**WRITTEN PROBLEM A:** From the Metamath page on theorem neii1, reproduce the passage between "5 3 4 syl6bi" and "C_ X -> N C_ X ) )", inclusive, word for word.

**PROVIDED TEXT:**
■ ■ ■

Metamath Proof Explorer

Theorem neii1

Description: A neighborhood is included in the topology's base set. (Contributed by NM, 12-Feb-2007)

Ref Expression
Hypothesis neifval.1 
|- X = U. J
Assertion neii1 
|- ( ( J e. Top /\ N e. ( ( nei ` J ) ` S ) ) -> N C_ X )

Proof

Step Hyp Ref Expression
1 neifval.1 
 |-  X = U. J
2 1 neiss2 
 |-  ( ( J e. Top /\ N e. ( ( nei ` J ) ` S ) ) -> S C_ X )
3 1 isnei 
 |-  ( ( J e. Top /\ S C_ X ) -> ( N e. ( ( nei ` J ) ` S ) <-> ( N C_ X /\ E. g e. J ( S C_ g /\ g C_ N ) ) ) )
4 simpl 
 |-  ( ( N C_ X /\ E. g e. J ( S C_ g /\ g C_ N ) ) -> N C_ X )
5 3 4 syl6bi 
 |-  ( ( J e. Top /\ S C_ X ) -> ( N e. ( ( nei ` J ) ` S ) -> N C_ X ) )
6 5 impancom 
 |-  ( ( J e. Top /\ N e. ( ( nei ` J ) ` S ) ) -> ( S C_ X -> N C_ X ) )
7 2 6 mpd 
 |-  ( ( J e. Top /\ N e. ( ( nei ` J ) ` S ) ) -> N C_ X )

■ ■ ■

**EXTRACTED DATA:**

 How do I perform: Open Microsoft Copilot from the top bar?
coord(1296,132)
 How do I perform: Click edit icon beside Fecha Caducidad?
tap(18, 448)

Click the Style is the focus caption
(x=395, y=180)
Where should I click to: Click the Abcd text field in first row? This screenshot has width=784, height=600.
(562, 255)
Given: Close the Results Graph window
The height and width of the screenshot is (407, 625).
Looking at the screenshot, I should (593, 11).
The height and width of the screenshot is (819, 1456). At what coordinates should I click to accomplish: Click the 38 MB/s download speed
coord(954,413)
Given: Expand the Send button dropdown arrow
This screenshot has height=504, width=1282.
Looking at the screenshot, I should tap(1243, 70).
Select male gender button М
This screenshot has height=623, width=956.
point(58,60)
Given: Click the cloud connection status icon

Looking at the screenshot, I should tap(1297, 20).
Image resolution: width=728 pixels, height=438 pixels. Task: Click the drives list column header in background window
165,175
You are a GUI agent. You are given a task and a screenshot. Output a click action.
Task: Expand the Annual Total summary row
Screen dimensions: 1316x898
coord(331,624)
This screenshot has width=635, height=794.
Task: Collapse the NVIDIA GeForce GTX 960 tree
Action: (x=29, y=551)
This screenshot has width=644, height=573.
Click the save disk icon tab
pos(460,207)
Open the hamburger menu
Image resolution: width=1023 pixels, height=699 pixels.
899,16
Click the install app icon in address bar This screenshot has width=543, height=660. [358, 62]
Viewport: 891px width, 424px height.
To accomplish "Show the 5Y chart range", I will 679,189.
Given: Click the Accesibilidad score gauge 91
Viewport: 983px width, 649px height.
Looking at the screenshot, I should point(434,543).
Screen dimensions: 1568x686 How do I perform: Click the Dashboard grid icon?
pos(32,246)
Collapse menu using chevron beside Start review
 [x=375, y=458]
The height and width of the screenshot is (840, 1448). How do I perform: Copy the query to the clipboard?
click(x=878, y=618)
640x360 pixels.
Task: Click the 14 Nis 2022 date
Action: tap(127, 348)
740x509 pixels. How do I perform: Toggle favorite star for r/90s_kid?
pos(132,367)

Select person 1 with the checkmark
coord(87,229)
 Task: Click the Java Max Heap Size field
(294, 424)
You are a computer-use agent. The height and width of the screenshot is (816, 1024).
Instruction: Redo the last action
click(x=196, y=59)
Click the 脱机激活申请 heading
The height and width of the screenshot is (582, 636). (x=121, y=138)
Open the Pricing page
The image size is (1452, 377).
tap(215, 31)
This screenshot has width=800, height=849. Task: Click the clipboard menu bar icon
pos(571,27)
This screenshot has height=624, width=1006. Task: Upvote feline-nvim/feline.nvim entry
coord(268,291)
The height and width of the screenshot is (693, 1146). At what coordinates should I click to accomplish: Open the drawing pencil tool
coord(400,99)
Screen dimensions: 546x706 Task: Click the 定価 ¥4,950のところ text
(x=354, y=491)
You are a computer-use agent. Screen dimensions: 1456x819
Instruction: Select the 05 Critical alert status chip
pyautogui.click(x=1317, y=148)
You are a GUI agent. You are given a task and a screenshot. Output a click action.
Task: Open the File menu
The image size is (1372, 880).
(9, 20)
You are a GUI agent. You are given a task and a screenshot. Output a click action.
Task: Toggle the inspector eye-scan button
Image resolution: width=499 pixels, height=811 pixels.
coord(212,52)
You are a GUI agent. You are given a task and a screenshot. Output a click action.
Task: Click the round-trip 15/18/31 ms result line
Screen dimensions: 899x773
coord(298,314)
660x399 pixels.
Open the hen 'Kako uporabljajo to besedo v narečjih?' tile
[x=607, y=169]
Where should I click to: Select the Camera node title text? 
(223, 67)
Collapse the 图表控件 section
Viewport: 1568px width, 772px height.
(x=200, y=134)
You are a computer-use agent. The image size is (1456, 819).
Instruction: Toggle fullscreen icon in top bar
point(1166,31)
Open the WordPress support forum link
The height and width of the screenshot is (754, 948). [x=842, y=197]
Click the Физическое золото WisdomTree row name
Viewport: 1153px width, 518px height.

■ ■ ■

**WRITTEN PROBLEM B:** Please transcribe the records between the lines holding "How do I perform: Click edit" and "Looking at the screenshot, I should tap(1243, 70).", inclusive.

**WRITTEN SOLUTION A:**
5 3 4 syl6bi 
 |-  ( ( J e. Top /\ S C_ X ) -> ( N e. ( ( nei ` J ) ` S ) -> N C_ X ) )
6 5 impancom 
 |-  ( ( J e. Top /\ N e. ( ( nei ` J ) ` S ) ) -> ( S C_ X -> N C_ X ) )

**WRITTEN SOLUTION B:**
 How do I perform: Click edit icon beside Fecha Caducidad?
tap(18, 448)

Click the Style is the focus caption
(x=395, y=180)
Where should I click to: Click the Abcd text field in first row? This screenshot has width=784, height=600.
(562, 255)
Given: Close the Results Graph window
The height and width of the screenshot is (407, 625).
Looking at the screenshot, I should (593, 11).
The height and width of the screenshot is (819, 1456). At what coordinates should I click to accomplish: Click the 38 MB/s download speed
coord(954,413)
Given: Expand the Send button dropdown arrow
This screenshot has height=504, width=1282.
Looking at the screenshot, I should tap(1243, 70).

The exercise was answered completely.